## WHAT IS BEING ASKED
Please rewrite the listing below, swapping every instance of "GUI agent" for "screen-navigation agent" and leaving every other line unchanged.

──────── SUPPLIED MATERIAL

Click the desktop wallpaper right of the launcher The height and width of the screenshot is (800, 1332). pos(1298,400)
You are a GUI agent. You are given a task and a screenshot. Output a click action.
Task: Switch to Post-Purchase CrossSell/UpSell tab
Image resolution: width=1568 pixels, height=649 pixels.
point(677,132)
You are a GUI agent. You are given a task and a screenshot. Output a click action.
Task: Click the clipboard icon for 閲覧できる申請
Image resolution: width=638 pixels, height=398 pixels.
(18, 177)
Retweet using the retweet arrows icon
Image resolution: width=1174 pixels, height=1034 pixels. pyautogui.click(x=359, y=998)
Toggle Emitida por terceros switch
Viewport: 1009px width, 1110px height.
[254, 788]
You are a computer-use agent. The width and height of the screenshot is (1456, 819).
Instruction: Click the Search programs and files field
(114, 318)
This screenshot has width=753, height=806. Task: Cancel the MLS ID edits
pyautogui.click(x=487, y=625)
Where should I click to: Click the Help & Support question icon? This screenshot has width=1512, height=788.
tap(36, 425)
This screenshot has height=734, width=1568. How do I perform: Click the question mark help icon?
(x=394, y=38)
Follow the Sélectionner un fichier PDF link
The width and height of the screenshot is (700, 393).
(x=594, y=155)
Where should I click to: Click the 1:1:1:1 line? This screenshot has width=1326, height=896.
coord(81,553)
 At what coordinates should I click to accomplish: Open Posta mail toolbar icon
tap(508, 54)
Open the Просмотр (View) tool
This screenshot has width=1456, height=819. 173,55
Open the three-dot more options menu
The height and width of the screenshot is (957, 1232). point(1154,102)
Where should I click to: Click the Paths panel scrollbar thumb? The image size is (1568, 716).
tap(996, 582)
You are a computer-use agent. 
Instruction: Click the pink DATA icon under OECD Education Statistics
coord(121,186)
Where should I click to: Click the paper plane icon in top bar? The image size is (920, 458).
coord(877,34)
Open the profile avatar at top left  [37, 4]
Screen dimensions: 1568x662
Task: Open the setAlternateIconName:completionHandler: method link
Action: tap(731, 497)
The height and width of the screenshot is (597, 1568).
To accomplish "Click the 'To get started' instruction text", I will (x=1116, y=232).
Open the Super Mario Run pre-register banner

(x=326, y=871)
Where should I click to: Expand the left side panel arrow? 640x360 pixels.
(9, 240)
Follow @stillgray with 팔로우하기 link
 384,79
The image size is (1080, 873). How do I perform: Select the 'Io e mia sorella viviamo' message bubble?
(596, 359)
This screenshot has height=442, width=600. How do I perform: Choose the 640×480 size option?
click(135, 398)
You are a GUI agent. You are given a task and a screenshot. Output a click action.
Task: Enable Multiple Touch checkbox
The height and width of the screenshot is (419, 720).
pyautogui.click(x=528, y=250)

────────────────

## EXERCISE OUTPUT
Click the desktop wallpaper right of the launcher The height and width of the screenshot is (800, 1332). pos(1298,400)
You are a screen-navigation agent. You are given a task and a screenshot. Output a click action.
Task: Switch to Post-Purchase CrossSell/UpSell tab
Image resolution: width=1568 pixels, height=649 pixels.
point(677,132)
You are a screen-navigation agent. You are given a task and a screenshot. Output a click action.
Task: Click the clipboard icon for 閲覧できる申請
Image resolution: width=638 pixels, height=398 pixels.
(18, 177)
Retweet using the retweet arrows icon
Image resolution: width=1174 pixels, height=1034 pixels. pyautogui.click(x=359, y=998)
Toggle Emitida por terceros switch
Viewport: 1009px width, 1110px height.
[254, 788]
You are a computer-use agent. The width and height of the screenshot is (1456, 819).
Instruction: Click the Search programs and files field
(114, 318)
This screenshot has width=753, height=806. Task: Cancel the MLS ID edits
pyautogui.click(x=487, y=625)
Where should I click to: Click the Help & Support question icon? This screenshot has width=1512, height=788.
tap(36, 425)
This screenshot has height=734, width=1568. How do I perform: Click the question mark help icon?
(x=394, y=38)
Follow the Sélectionner un fichier PDF link
The width and height of the screenshot is (700, 393).
(x=594, y=155)
Where should I click to: Click the 1:1:1:1 line? This screenshot has width=1326, height=896.
coord(81,553)
 At what coordinates should I click to accomplish: Open Posta mail toolbar icon
tap(508, 54)
Open the Просмотр (View) tool
This screenshot has width=1456, height=819. 173,55
Open the three-dot more options menu
The height and width of the screenshot is (957, 1232). point(1154,102)
Where should I click to: Click the Paths panel scrollbar thumb? The image size is (1568, 716).
tap(996, 582)
You are a computer-use agent. 
Instruction: Click the pink DATA icon under OECD Education Statistics
coord(121,186)
Where should I click to: Click the paper plane icon in top bar? The image size is (920, 458).
coord(877,34)
Open the profile avatar at top left  [37, 4]
Screen dimensions: 1568x662
Task: Open the setAlternateIconName:completionHandler: method link
Action: tap(731, 497)
The height and width of the screenshot is (597, 1568).
To accomplish "Click the 'To get started' instruction text", I will (x=1116, y=232).
Open the Super Mario Run pre-register banner

(x=326, y=871)
Where should I click to: Expand the left side panel arrow? 640x360 pixels.
(9, 240)
Follow @stillgray with 팔로우하기 link
 384,79
The image size is (1080, 873). How do I perform: Select the 'Io e mia sorella viviamo' message bubble?
(596, 359)
This screenshot has height=442, width=600. How do I perform: Choose the 640×480 size option?
click(135, 398)
You are a screen-navigation agent. You are given a task and a screenshot. Output a click action.
Task: Enable Multiple Touch checkbox
The height and width of the screenshot is (419, 720).
pyautogui.click(x=528, y=250)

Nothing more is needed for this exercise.